Collected data:

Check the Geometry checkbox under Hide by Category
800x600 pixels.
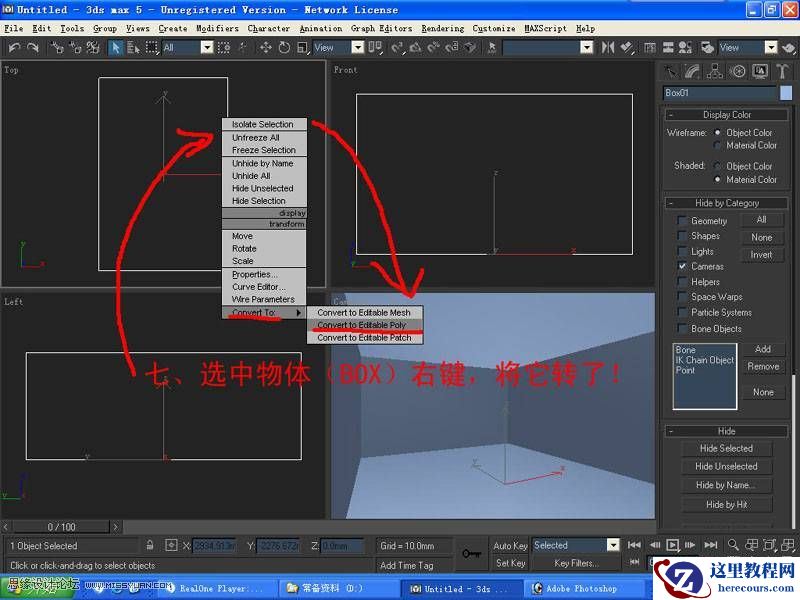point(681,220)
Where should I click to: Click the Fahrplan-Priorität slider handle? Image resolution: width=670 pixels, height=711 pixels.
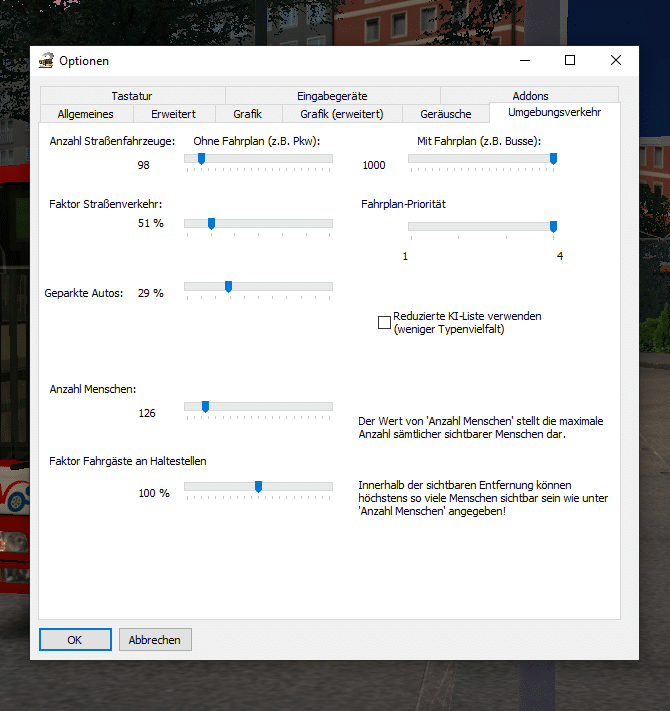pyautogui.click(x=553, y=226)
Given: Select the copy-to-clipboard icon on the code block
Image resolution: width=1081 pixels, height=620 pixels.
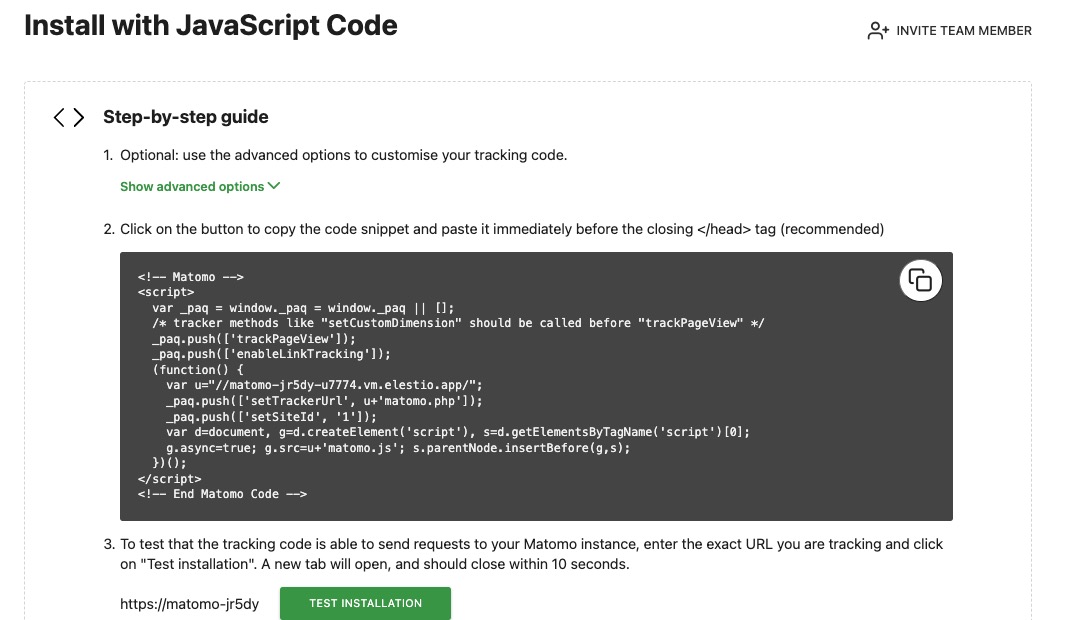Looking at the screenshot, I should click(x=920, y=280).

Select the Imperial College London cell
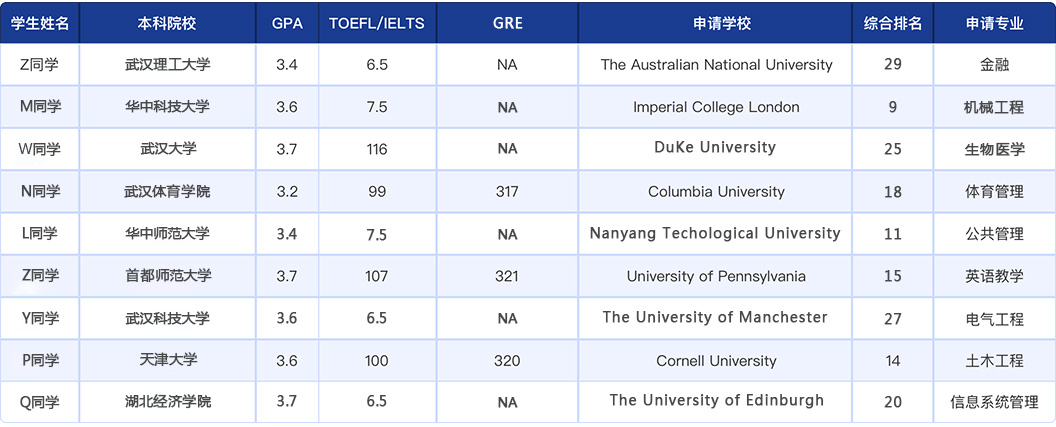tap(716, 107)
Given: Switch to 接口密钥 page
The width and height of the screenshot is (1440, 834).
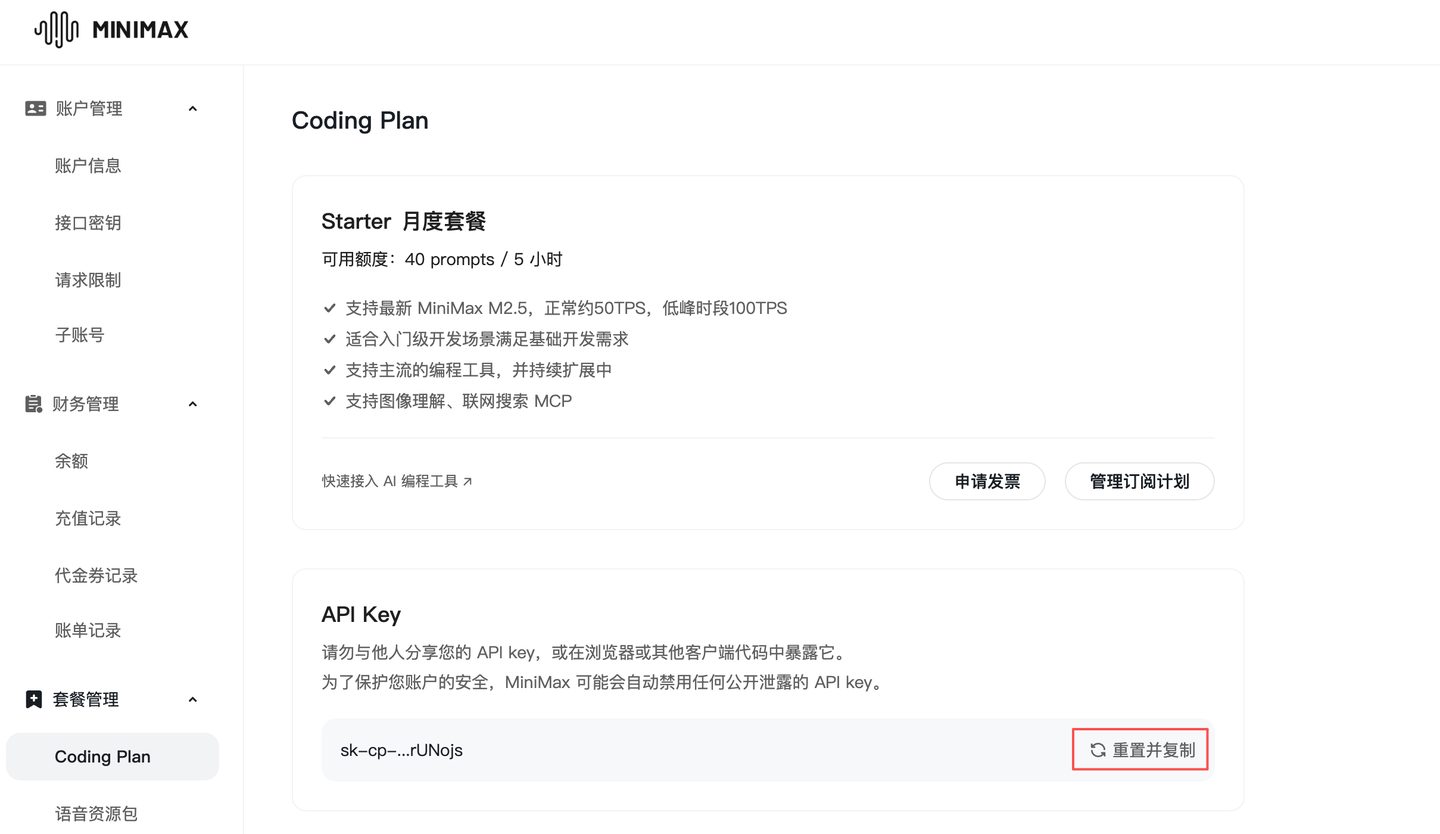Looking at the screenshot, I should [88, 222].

*Task goal:*
Which of the lines above hold the string "Given"? Copy each one.

*Finished task:*
Given: Select the copy-to-clipboard icon on the code block
Given: Switch to 接口密钥 page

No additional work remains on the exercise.